Trump and Trumpism have become global words. A whole thesaurus of meanings, synonyms and antonyms have been built around the US president’s reappearance. But Trump as a set of words is anarchic, compared to Trump as a discourse. Trump as a discourse is devoted to giant collectives like large corporations and super-states. It has little space for the defeated. And Trump as a discourse restricts the conversation around power.
It is in this context that social scientist Chandrika Parmar raised an issue: how do we relate to Trump as an individual? How do we react to him to make sense of our own lives? Parmar holds that the discourse of the individual, for all the talk of individualism, has disappeared. She adds we must reassert the individual as long as Trump remains the trump card in the pack, and the individual the joker.
This point was made in a different era by social activist Ela Bhatt, who was deeply concerned about creating a new front against globalism. Home science, she said, is about homecoming. About being at home in the world. And globalism denies both. Globalism, she claimed, is neither about swadesh nor about swaraj. It is a parochial rendering of politics.
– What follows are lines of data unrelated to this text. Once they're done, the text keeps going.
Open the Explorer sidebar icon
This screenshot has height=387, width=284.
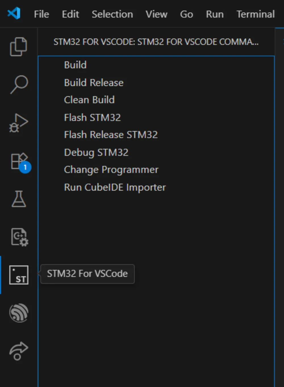[18, 47]
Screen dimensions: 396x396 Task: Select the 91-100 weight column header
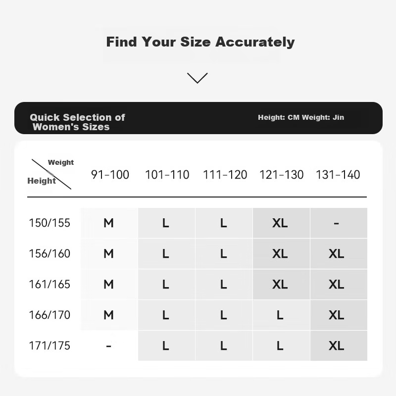click(110, 175)
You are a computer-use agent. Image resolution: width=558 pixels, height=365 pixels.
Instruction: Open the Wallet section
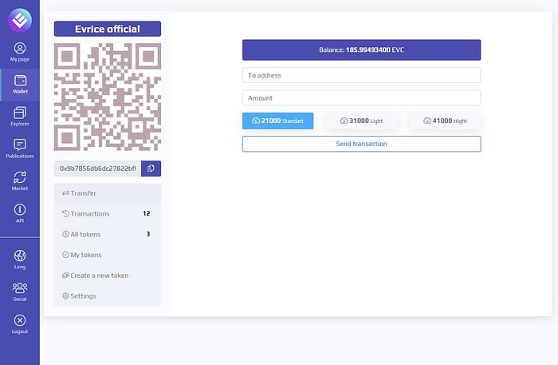(20, 85)
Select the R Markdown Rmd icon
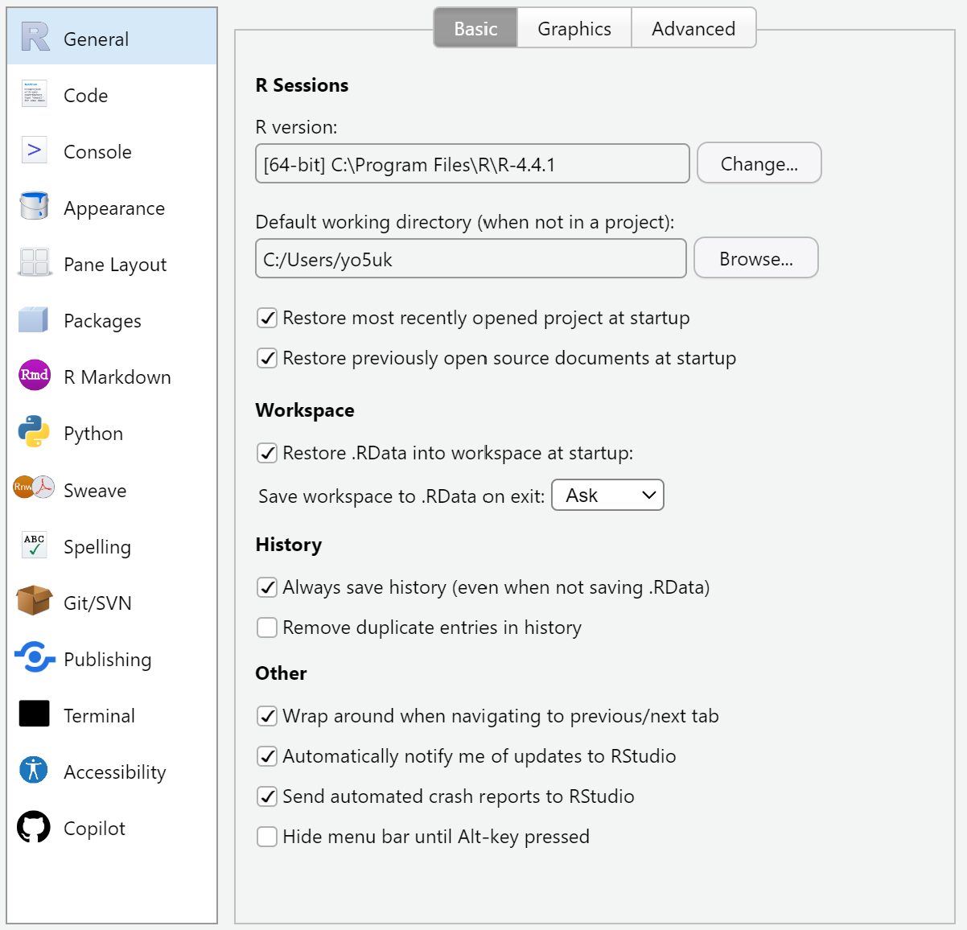This screenshot has width=967, height=930. pyautogui.click(x=34, y=375)
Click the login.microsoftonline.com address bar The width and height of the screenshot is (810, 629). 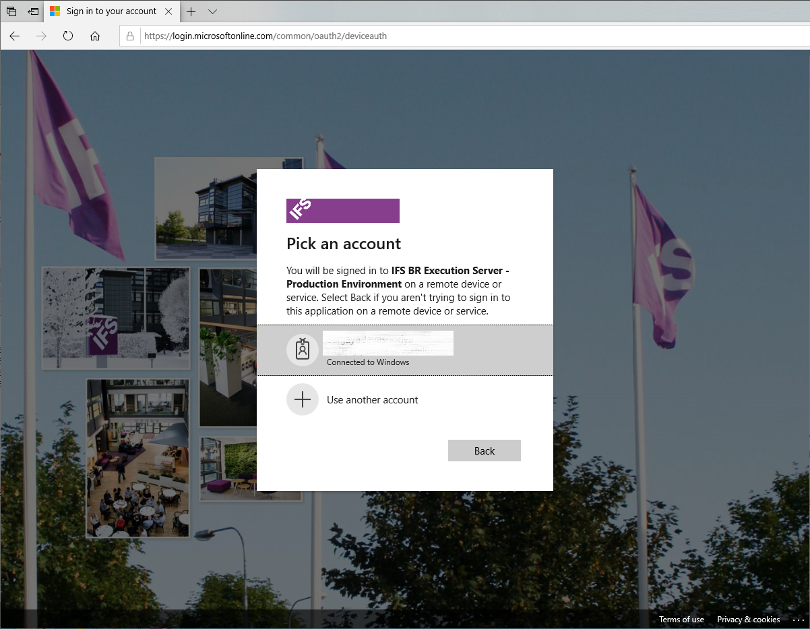[x=404, y=36]
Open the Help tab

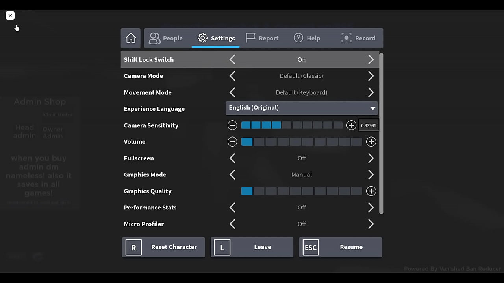pyautogui.click(x=307, y=38)
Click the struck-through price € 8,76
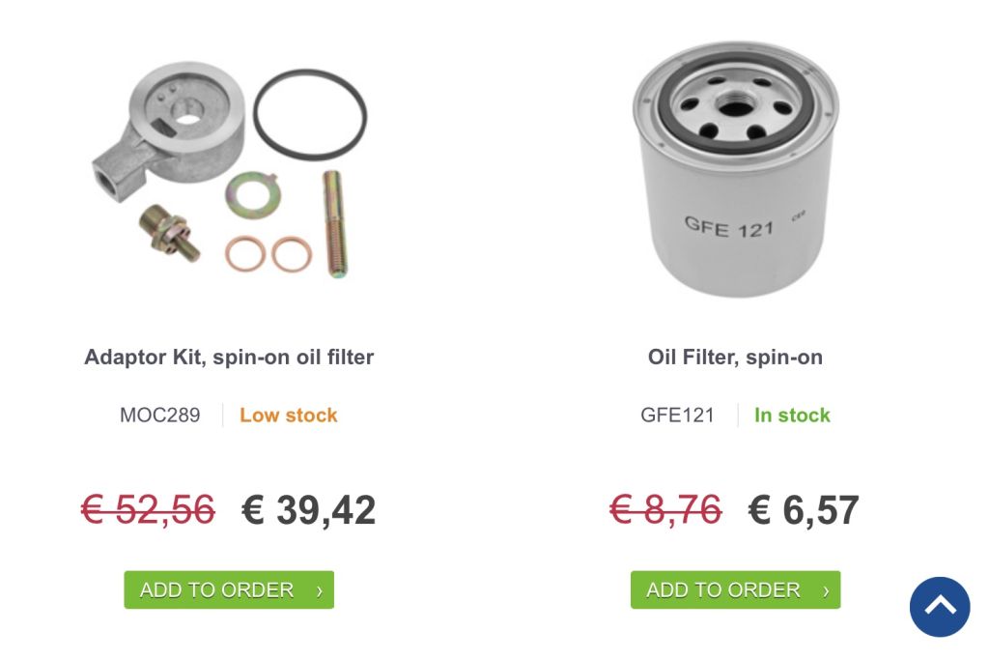Screen dimensions: 989x660 coord(665,510)
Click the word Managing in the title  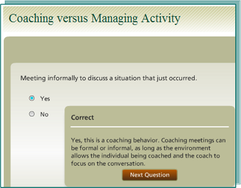click(x=115, y=19)
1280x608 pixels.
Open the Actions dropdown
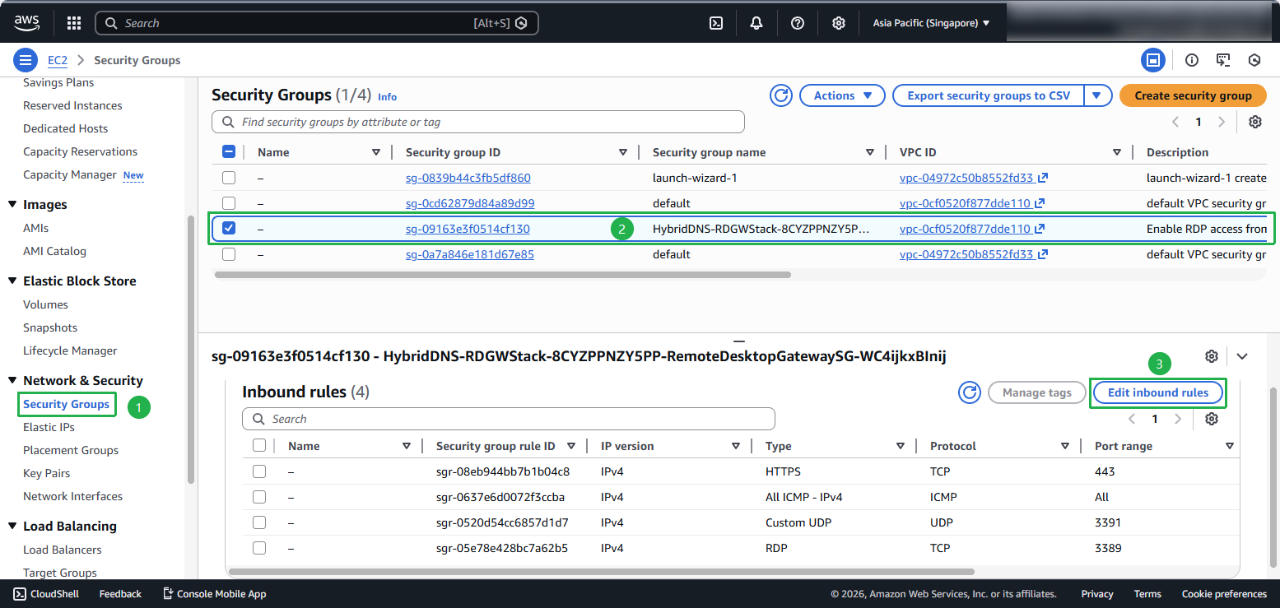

She added it is women who suffer the most. She felt that home science should create a new theory of international relations. She would have added that Trumpism destroys the very idea of citizenship. Citizenship as a right of passage is never complete. The refugee, the migrant, the transient and the student perpetually remain vulnerable.
Bhatt felt a home science of international relations would involve the individual and his domesticity. It is best caught in a joke where the housewife describes the new international relations as a ‘Trump-olin’. The challenge for the individual is how not to be squashed in the process.
Bhatt worked with Jimmy Carter and others in creating a peace process in Africa. She pointed out that women can be stalwarts of such a movement. War and violence involve long periods of waiting, mostly for the women. International relations is too often looked at in terms of contracts, and not in terms of the individual phenomenology of waiting.
So I would like to suggest a new theory of civic internationalism. As Bhatt put it, one has to revive a new theory of internationalism as civics. It has to reclaim its roots in domesticity and the individual.
One has to begin with a sense of laughter. Trump is treated in odd silence. There is pomposity about the entire discussion. It is restricted to experts. The individual has to return to it. The joke is one of the first possibilities of entry.
A precocious student suggested that Rajni Srinivasan, the Columbia University student who was evicted, should have been given the Tom Paine award. Over 150 Indian students are reported to have been evicted. It is ironic that Indian students have been passive to it. As passive as the Indian state. It is time Indian citizens take part in international debates and local colleges open up centres for Palestine studies. Each college becomes conversant about Hamas and the debate about the Gaza Strip. Each college has to work to realise that the US and Israel are joint participants in a genocidal venture.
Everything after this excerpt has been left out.